NOTHING TO SEE HERE, MOVE ALONG: ISIS Members Posing as Refugees Planned Paris-Style Attack on Düsseldorf.
It will be pointed out—and is true—that only a tiny fraction of Europe’s migrant population represent this kind of threat. But with machine guns and bombs, just a few bad actors can kill hundreds. If there is another attack like Paris, European public opinion will not coldly calculate the statistical relationship between refugees and terrorists. Unlike their elites, who derive a psychic benefit from seeing their countries be so generous, the European public sees this not as the “cost” of an otherwise-desirable “refugees welcome” policy, but an added downside to a situation that increasingly they deplore to begin with.

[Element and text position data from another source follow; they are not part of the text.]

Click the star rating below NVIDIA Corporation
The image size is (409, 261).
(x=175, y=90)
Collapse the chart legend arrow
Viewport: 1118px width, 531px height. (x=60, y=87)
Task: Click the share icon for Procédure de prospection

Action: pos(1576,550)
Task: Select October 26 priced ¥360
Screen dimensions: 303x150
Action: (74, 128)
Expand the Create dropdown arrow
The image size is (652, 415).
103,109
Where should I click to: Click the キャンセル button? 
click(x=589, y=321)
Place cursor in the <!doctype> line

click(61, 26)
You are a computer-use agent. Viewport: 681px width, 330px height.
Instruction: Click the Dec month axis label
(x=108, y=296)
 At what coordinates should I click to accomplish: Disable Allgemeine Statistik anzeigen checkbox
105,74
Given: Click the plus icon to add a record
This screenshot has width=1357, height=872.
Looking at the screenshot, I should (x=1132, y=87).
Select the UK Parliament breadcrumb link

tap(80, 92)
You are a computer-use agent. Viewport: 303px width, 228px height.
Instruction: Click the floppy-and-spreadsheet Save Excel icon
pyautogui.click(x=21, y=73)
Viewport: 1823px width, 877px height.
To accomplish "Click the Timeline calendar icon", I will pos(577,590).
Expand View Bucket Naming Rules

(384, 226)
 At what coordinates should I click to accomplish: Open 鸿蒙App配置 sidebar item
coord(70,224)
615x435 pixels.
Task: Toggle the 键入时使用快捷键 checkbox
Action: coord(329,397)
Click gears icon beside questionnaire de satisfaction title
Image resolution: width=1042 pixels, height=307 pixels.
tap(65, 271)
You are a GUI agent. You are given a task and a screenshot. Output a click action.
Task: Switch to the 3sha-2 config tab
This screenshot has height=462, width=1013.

Europe’s elite has an unspoken but increasingly clear plan for dealing with all of this: give the security services wide latitude (often much wider than their counterparts have in the U.S.) to chase down the bad guys, don’t say anything more than is absolutely necessary to the public that suggests that immigrants or Islam might have anything to do with it, police the public square and keep the far-right down (including online), and pray it all passes quietly. The main focus is to prevent a backlash against Muslims and/or immigrants on the one hand, while preventing terror on the other—two concerns seen as balanced poles to be avoided.
But there’s a problem—or rather two. Firstly, as long as Europe doesn’t have answers either to the root of the refugee problem—Syria and Libya—or to the enforcement situation at its borders (other than “pray Erdogan doesn’t alter the deal any further), then the elites have no real idea how long this will persist, while the strain wears away on the fabric of European politics. And the second is that, as an older generation of terrorists once said, “[R]emember we only have to be lucky once. You will have to be lucky always.”
That’s the problem with playing defense.